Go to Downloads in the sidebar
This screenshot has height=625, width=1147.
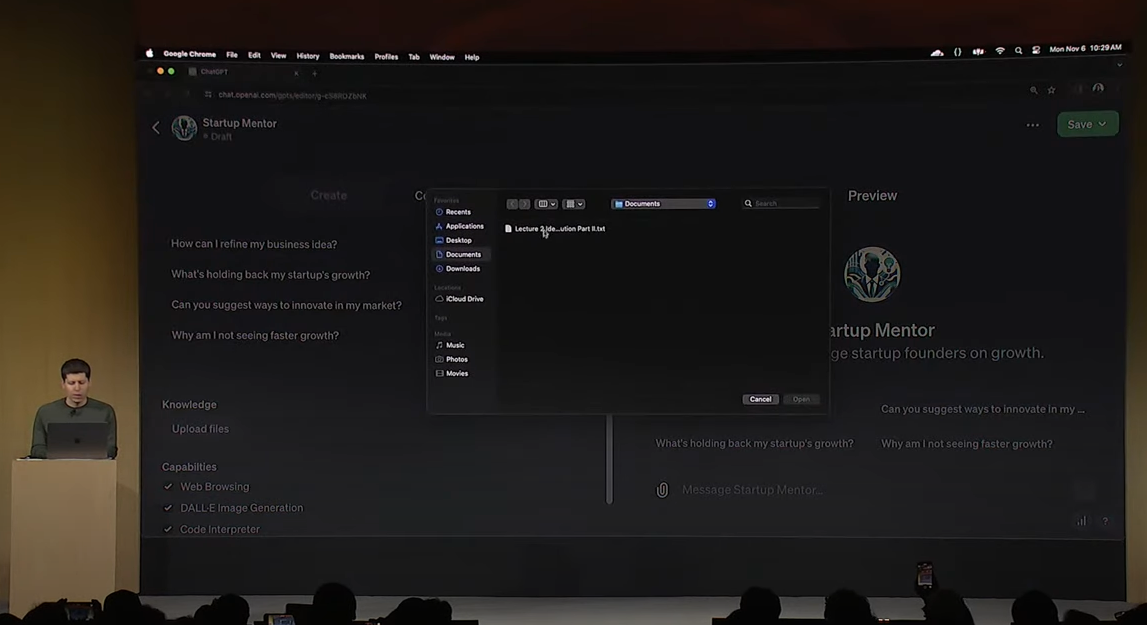(462, 269)
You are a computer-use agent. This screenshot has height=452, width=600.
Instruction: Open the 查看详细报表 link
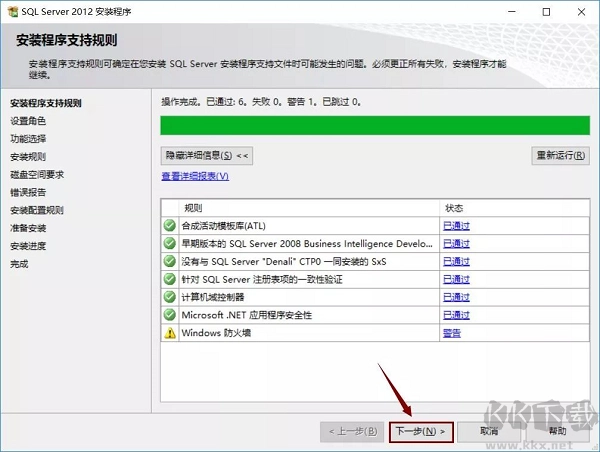point(195,176)
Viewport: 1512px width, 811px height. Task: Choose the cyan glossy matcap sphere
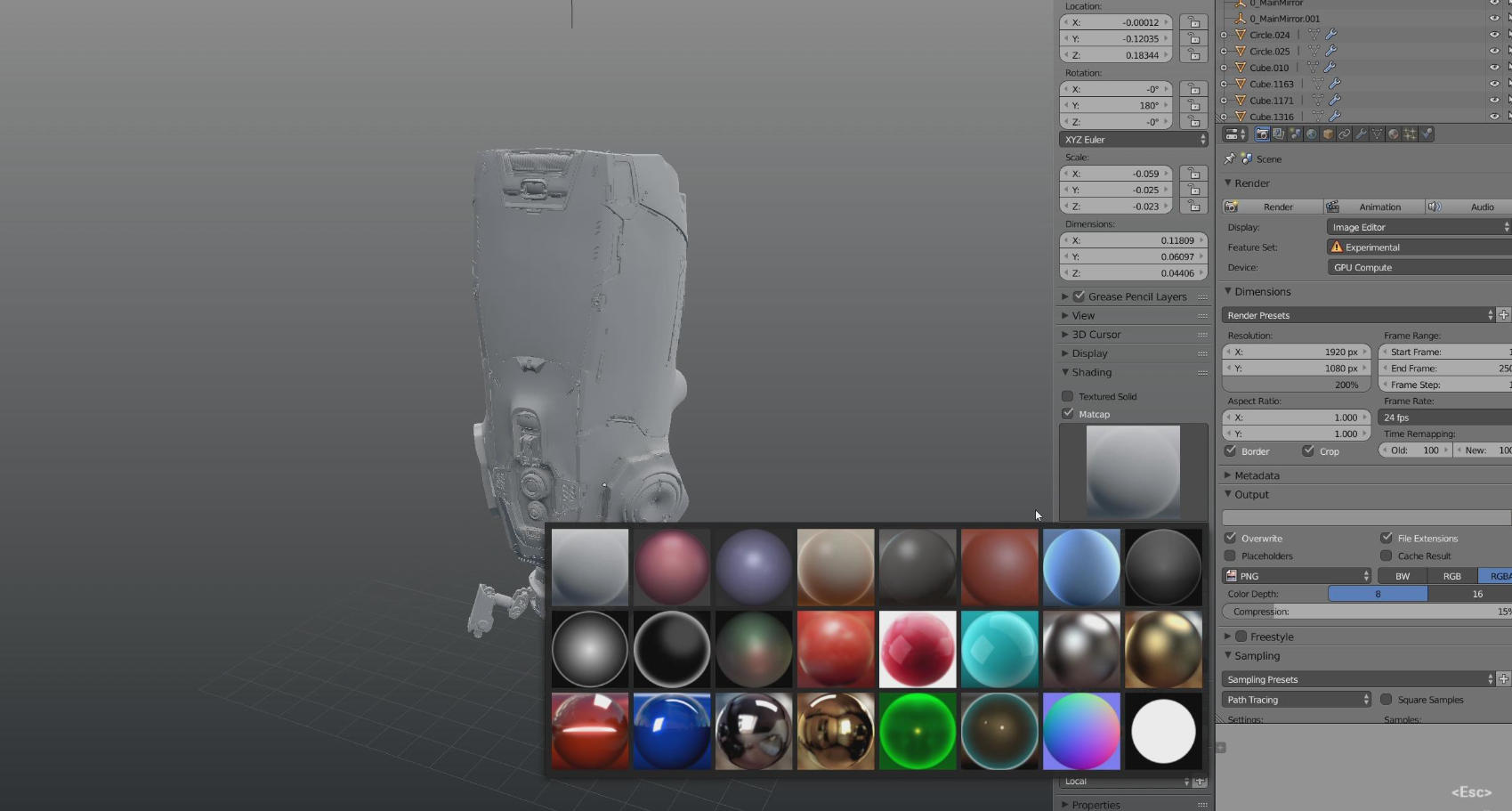click(x=999, y=649)
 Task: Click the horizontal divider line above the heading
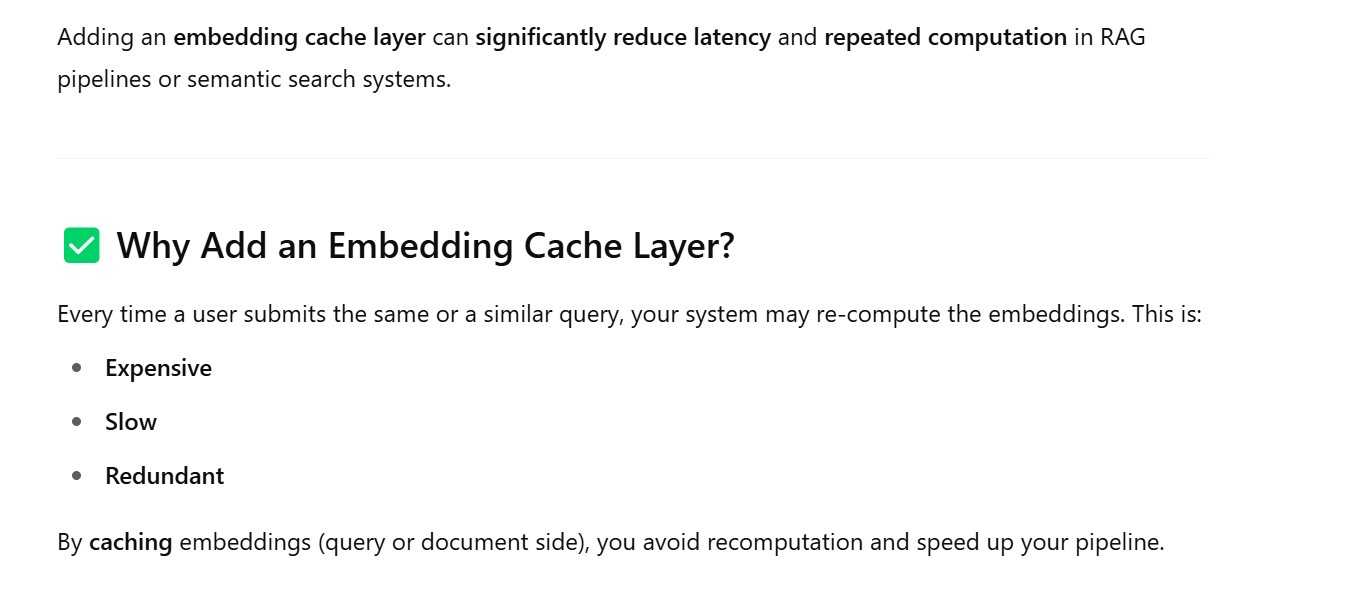[x=632, y=158]
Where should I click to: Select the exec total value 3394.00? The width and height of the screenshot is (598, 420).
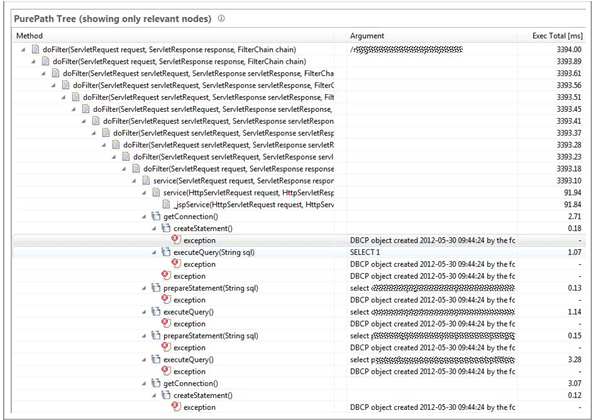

=======

> TASK DETAILS
Give back exactly the lines from the one containing "Viewport: 1512px width, 811px" through the last line above, both included, and none of the pictures.

> RESPONSE FOR THIS EXERCISE
Viewport: 1512px width, 811px height. Task: Choose the cyan glossy matcap sphere
click(x=999, y=649)
 Task: Click the horizontal divider line above the heading
[x=632, y=158]
Where should I click to: Select the exec total value 3394.00? The width and height of the screenshot is (598, 420).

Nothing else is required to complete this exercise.